From online hobby to international association
Only two years after his first stair race, Michael Reichetzeder started posting information about stair races on his personal website: “At the time, I was only able to collect information for about 10 different stair races, but it was still the biggest resource on the net, and organizers started coming to me to list their events. The resource kept growing and, in 2001, I launched the domain towerrunning.com.”
“Since tower runners are spread all over the world, many of us will never have the opportunity to compete directly. So we decided to start a point system and create a global ranking. That point system has changed a lot over the years. It used to be called the “World Cup”, but now it’s called the Towerrunning Tour.”
In many countries, athletes have one more chance to increase their points by participating in their country’s national championship race. In some special years, the best stair runners can participate in the European Championships or the World Championships. In order to host a World Championship race, the organizer must invite 30 of the world’s top atheletes. The next World Championship is slated for May 2020 in the Taipei 101.
After the points are awarded for all the races in a season or “tour”, the final rankings are calculated and the year’s Towerrunning Tour champions are announced.

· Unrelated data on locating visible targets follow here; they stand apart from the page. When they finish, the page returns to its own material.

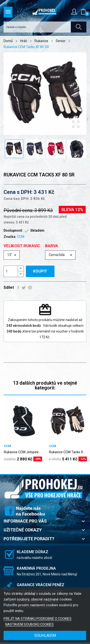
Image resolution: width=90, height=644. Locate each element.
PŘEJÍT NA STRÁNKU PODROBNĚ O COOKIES (37, 618)
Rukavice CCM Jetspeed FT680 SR (23, 452)
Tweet (24, 288)
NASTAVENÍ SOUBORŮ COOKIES (29, 624)
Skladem (37, 230)
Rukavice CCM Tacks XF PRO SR (68, 452)
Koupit (40, 271)
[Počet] (11, 271)
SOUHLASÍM (45, 636)
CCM (21, 236)
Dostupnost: (13, 230)
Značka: (10, 236)
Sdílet (18, 288)
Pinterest (30, 288)
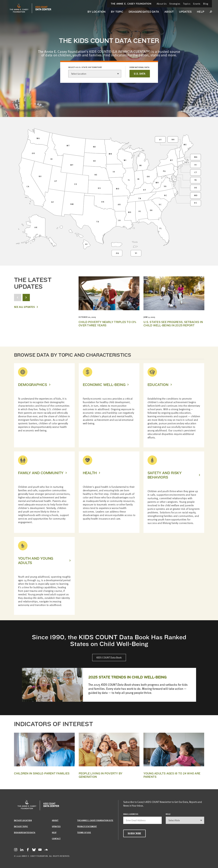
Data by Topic (21, 826)
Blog (206, 3)
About (169, 11)
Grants (197, 3)
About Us (162, 3)
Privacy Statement (87, 826)
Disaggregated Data (144, 11)
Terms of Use (84, 832)
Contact (56, 838)
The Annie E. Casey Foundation (131, 4)
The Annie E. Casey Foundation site (95, 820)
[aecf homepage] (19, 8)
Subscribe (134, 833)
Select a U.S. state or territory (85, 67)
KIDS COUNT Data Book (109, 657)
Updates (185, 11)
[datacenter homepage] (43, 8)
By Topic (117, 11)
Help (200, 11)
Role (168, 814)
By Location (97, 11)
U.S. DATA (140, 73)
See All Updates (24, 307)
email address (131, 814)
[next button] (26, 298)
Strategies (175, 3)
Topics (187, 3)
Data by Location (23, 820)
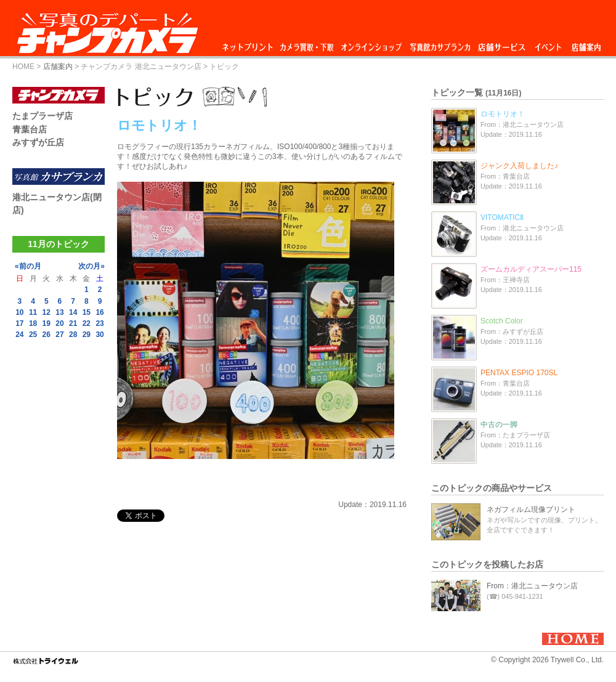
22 (86, 323)
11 (33, 312)
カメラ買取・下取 (307, 44)
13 (59, 312)
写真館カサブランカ (440, 44)
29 (86, 335)
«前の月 (28, 266)
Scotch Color (501, 321)
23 (99, 323)
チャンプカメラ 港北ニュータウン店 (140, 67)
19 (46, 323)
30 (99, 335)
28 (73, 335)
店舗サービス (501, 44)
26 (46, 335)
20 (59, 323)
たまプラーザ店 (43, 116)
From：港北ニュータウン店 (532, 586)
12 (46, 312)
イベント (548, 44)
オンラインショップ (370, 44)
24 (19, 335)
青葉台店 (30, 129)
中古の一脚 (499, 424)
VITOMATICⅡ (502, 217)
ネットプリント (249, 44)
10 (19, 312)
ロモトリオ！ (503, 114)
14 (73, 312)
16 (99, 312)
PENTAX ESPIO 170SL (519, 373)
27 (59, 335)
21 (73, 323)
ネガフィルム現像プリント (531, 509)
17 (19, 323)
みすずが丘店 (38, 142)
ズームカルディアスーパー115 (531, 269)
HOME (23, 67)
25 (33, 335)
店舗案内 (586, 44)
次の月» (91, 266)
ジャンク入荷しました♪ (519, 166)
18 (33, 323)
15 (86, 312)
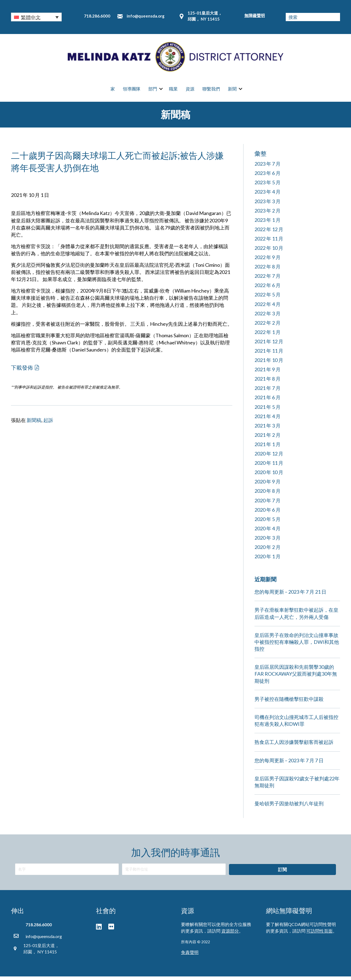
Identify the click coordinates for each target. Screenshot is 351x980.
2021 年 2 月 (267, 438)
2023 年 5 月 (267, 186)
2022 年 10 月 (269, 251)
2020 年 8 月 (267, 494)
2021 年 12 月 (269, 345)
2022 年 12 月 (269, 232)
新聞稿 (34, 423)
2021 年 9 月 (267, 373)
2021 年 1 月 (267, 447)
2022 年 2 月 (267, 326)
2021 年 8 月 (267, 382)
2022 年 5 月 (267, 298)
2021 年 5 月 (267, 410)
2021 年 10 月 (269, 364)
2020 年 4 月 (267, 531)
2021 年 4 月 (267, 420)
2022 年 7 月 (267, 279)
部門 (152, 91)
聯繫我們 (211, 91)
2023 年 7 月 (267, 167)
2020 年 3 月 (267, 541)
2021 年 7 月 (267, 391)
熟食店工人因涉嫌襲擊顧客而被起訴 (294, 746)
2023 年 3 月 (267, 205)
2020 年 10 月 (269, 476)
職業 (173, 91)
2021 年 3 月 (267, 429)
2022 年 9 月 (267, 261)
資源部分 (230, 934)
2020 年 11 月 (269, 466)
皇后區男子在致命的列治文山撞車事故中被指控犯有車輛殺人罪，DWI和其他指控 (297, 645)
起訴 (48, 423)
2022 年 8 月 (267, 270)
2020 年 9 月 (267, 485)
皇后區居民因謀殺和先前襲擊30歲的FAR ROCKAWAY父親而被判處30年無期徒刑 (295, 677)
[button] (36, 17)
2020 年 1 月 (267, 560)
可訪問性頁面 (319, 934)
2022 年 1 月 (267, 335)
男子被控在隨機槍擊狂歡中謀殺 (289, 702)
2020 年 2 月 (267, 550)
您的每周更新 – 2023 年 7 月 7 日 (289, 764)
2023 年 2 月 (267, 214)
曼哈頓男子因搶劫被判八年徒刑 (289, 807)
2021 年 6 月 (267, 401)
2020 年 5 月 (267, 522)
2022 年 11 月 (269, 242)
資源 (190, 91)
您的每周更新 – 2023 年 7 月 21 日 (290, 595)
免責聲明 (190, 956)
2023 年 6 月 (267, 177)
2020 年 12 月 (269, 457)
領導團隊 (132, 91)
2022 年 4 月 (267, 307)
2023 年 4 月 (267, 195)
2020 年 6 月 (267, 513)
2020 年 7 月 (267, 504)
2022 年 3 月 (267, 317)
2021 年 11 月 (269, 354)
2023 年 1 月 (267, 223)
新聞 (232, 91)
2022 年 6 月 (267, 289)
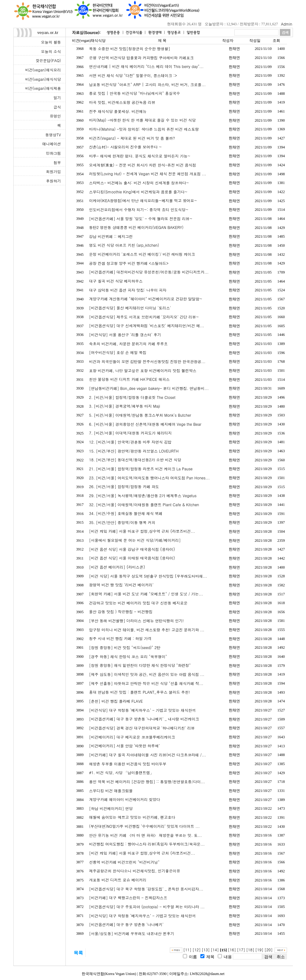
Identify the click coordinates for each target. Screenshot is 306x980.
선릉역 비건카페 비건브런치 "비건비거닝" (124, 862)
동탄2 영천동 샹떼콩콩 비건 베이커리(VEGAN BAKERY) (136, 227)
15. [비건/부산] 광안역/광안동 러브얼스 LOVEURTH (134, 451)
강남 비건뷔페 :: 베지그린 (111, 236)
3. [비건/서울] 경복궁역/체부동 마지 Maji (124, 406)
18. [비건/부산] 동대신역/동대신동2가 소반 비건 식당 (135, 460)
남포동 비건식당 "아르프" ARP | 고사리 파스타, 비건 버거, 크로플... (147, 84)
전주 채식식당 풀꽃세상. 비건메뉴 (118, 111)
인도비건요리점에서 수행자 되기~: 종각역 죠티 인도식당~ (139, 210)
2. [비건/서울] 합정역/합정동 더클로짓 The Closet (132, 397)
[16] (232, 950)
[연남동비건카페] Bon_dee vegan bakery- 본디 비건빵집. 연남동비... (149, 388)
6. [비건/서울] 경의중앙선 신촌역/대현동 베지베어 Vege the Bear (145, 424)
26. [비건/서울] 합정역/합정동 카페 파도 (124, 487)
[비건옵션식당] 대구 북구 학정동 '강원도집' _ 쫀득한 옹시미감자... (146, 889)
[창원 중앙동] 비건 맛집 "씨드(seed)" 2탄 (125, 648)
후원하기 (54, 181)
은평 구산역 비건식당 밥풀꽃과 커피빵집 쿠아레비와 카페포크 (141, 57)
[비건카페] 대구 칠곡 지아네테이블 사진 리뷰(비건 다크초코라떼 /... (147, 755)
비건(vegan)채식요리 (43, 70)
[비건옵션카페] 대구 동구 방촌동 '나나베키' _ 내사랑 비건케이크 (144, 719)
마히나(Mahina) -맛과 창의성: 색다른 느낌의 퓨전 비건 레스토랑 (144, 129)
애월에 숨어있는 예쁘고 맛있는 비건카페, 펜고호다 (132, 817)
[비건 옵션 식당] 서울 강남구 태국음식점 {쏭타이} (132, 549)
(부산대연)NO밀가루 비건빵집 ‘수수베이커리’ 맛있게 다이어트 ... (144, 826)
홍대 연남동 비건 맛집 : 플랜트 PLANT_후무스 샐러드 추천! (140, 692)
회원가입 (54, 171)
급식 (57, 107)
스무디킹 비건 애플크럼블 (111, 791)
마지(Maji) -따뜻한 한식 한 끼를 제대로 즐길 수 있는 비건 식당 (142, 120)
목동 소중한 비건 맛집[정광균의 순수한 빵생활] (130, 48)
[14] (214, 950)
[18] (250, 950)
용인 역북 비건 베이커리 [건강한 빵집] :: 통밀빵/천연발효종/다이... (147, 781)
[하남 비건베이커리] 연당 (111, 808)
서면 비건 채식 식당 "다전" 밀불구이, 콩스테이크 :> (133, 75)
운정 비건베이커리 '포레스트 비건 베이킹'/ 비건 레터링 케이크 (142, 254)
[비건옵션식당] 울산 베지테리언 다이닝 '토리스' (130, 308)
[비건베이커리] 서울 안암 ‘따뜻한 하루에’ (124, 746)
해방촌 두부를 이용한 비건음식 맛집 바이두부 (128, 764)
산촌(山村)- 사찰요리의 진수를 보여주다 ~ (125, 147)
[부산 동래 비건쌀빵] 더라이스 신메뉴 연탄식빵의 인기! (136, 620)
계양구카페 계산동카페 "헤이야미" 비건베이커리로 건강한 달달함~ (146, 299)
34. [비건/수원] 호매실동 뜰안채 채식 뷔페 (126, 513)
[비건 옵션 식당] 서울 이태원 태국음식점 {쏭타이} (132, 558)
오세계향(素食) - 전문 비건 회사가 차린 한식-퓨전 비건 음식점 (143, 165)
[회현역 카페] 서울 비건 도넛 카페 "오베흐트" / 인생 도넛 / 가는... (146, 594)
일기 (57, 97)
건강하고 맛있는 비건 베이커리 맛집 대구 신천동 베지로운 (138, 603)
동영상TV (53, 135)
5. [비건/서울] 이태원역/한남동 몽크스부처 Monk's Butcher (140, 415)
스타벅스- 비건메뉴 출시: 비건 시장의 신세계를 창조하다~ (139, 183)
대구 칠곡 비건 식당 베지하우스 (116, 281)
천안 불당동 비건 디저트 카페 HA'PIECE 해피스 (129, 379)
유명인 (55, 116)
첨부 (57, 162)
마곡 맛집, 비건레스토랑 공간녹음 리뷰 (122, 102)
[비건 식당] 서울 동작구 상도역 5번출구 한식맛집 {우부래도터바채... (148, 576)
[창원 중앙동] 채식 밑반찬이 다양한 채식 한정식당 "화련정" (140, 665)
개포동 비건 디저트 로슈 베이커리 (117, 880)
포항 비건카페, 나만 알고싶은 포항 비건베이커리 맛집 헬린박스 (143, 371)
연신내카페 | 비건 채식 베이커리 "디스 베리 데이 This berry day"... (146, 66)
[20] (268, 950)
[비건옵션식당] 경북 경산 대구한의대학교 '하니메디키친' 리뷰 (142, 728)
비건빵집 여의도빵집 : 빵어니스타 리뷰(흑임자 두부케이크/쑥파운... (147, 844)
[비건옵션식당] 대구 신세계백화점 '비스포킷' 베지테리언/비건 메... (147, 325)
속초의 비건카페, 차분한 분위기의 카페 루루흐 (128, 344)
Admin (287, 24)
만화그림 (54, 153)
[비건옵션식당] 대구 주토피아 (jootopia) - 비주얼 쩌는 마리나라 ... (147, 907)
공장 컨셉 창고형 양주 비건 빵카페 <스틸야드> (128, 263)
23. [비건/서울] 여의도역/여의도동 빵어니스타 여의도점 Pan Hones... (149, 478)
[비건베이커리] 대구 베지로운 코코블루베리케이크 (132, 737)
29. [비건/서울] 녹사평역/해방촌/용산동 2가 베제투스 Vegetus (143, 495)
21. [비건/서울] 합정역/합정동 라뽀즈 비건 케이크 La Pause (141, 469)
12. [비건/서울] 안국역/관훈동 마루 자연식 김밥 (130, 442)
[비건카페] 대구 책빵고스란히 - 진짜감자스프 (128, 897)
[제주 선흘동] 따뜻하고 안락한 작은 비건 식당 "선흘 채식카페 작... (146, 683)
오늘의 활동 (51, 42)
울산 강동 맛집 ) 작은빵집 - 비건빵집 (121, 611)
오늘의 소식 (51, 51)
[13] (206, 950)
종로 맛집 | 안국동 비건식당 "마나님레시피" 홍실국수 (135, 93)
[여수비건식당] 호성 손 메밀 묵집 (117, 352)
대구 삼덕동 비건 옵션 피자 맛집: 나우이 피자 (128, 290)
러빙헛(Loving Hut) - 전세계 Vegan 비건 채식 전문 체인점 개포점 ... (147, 173)
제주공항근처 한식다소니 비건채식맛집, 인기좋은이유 (135, 871)
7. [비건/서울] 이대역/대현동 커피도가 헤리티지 (130, 433)
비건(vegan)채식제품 (43, 88)
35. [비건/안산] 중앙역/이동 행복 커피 (122, 522)
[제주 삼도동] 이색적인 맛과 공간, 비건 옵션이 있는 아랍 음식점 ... (147, 674)
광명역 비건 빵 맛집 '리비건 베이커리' (121, 585)
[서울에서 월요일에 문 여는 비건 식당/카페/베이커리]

Championship in an Elevator Test Tower
This year marks a first for the sport: The first ever national championship held in an elevator testing tower. Normally, the German championship race is held in the Messeturm in Frankfurt, Germany. But this year, the German championship will be held in thyssenkrupp Elevator’s test tower in Rottweil. It’s the tallest tower run in Western Europe with 1,390 stairs.
With its national championship status, participants in this second year of the elevator test tower run will face stiff competition, as the event will host top stair runners from 15 countries.
Niche sports need many smaller-scale supporters
Without the big-name sponsors that mainstream sports enjoy, the fate of tower running remains fragile and dependent on the help of many smaller supporters, according to Reichetzeder: “We used to have a lot of stair races in Austria, but many of the buildings that hosted them have been sold, and the new owners didn’t continue the tradition. So we don’t have as many opportunities to race as we used to.”
It seems hard to imagine that a new building owner would want to stop a local tradition that promotes sports and, essentially, increases the visibility and thus attractiveness of the building. But, of course, it is no easy task to organize such an event.
Tower runs should be seen as an opportunity. In the USA and UK, they are an opportunity to generate money for charities. In Europe and Asia, they are used as publicity events to boost the image of companies, buildings and cities. But, most of all, they are an effective means of promoting public health and rewarding the dedication and stamina it takes to train for and complete in a very difficult and extremely rewarding physical activity.